Toxicological and gene expression analysis of the impact of aflatoxin B1 on hepatic function of male broiler chicks

The objective of this study was to determine the effects of dietary aflatoxin B1 (AFB1) on hepatic gene expression in male broiler chicks. Seventy-five 1-d-old male broiler chicks were assigned to 3 dietary treatments (5 replicates of 5 chicks each) from hatch to d 21. The diets contained 0, 1 and 2 mg of AFB(1)/kg of feed. Aflatoxin B-1 reduced (P < 0.05) feed intake, BW gain, serum total proteins, and serum Ca and P, but increased (P < 0.01) liver weights in a dose-dependent manner. Microarray analysis was used to identify shifts in genetic expression associated with the affected physiological processes in chicks fed 0 and 2 mg of AFB(1)/kg of feed to identify potential targets for pharmacological/toxicological intervention. A loop design was used for microarray experiments with 3 technical and 4 biological replicates per treatment group. Ribonucleic acid was extracted from liver tissue, and its quality was determined using gel electrophoresis and spectrophotometry. High-quality RNA was purified from DNA contamination, reverse transcribed, and hybridized to an oligonucleotide microarray chip. Microarray data were analyzed using a 2-step ANOVA model and validated by quantitative real-time PCR of selected genes. Genes with false discovery rates less than 13% and fold change greater than 1.4 were considered differentially expressed.
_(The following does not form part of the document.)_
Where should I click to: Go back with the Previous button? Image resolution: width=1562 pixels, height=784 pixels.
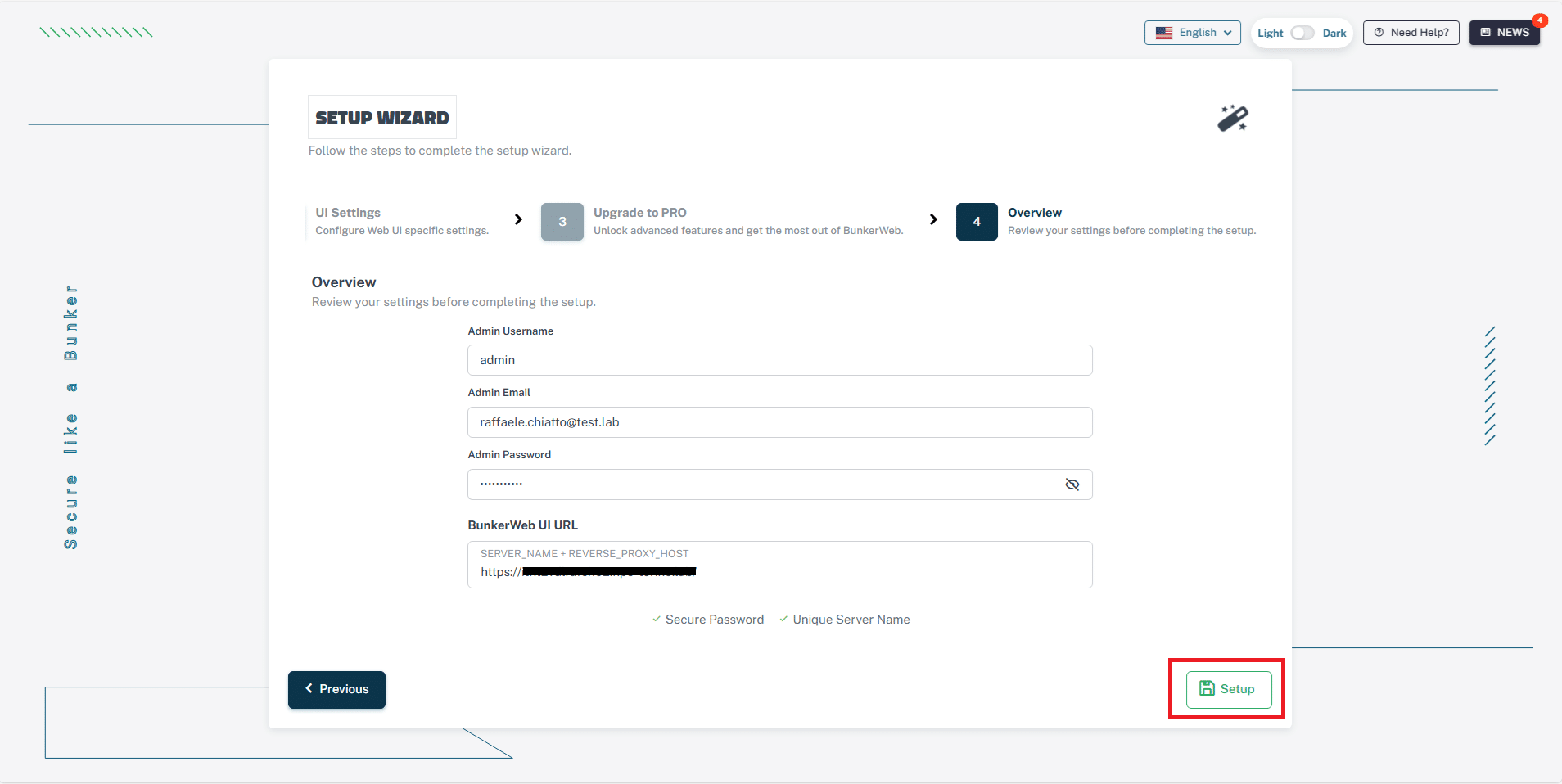(336, 689)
Compared with controls (0 mg of AFB(1)/kg), various genes associated with energy production and fatty acid metabolism (carnitine palmitoyl transferase), growth and development (insulin-like growth factor 1), antioxidant protection (glutathione S transferase), detoxification (epoxide hydrolase), coagulation (coagulation factors IX and X), and immune protection (interleukins) were downregulated, whereas genes associated with cell proliferation (ornithine decarboxylase) were upregulated in birds fed 2 mg of AFB(1)/kg. This study demonstrates that AFB(1) exposure at a concentration of 2 mg/kg results in physiological responses associated with altered gene expression in chick livers.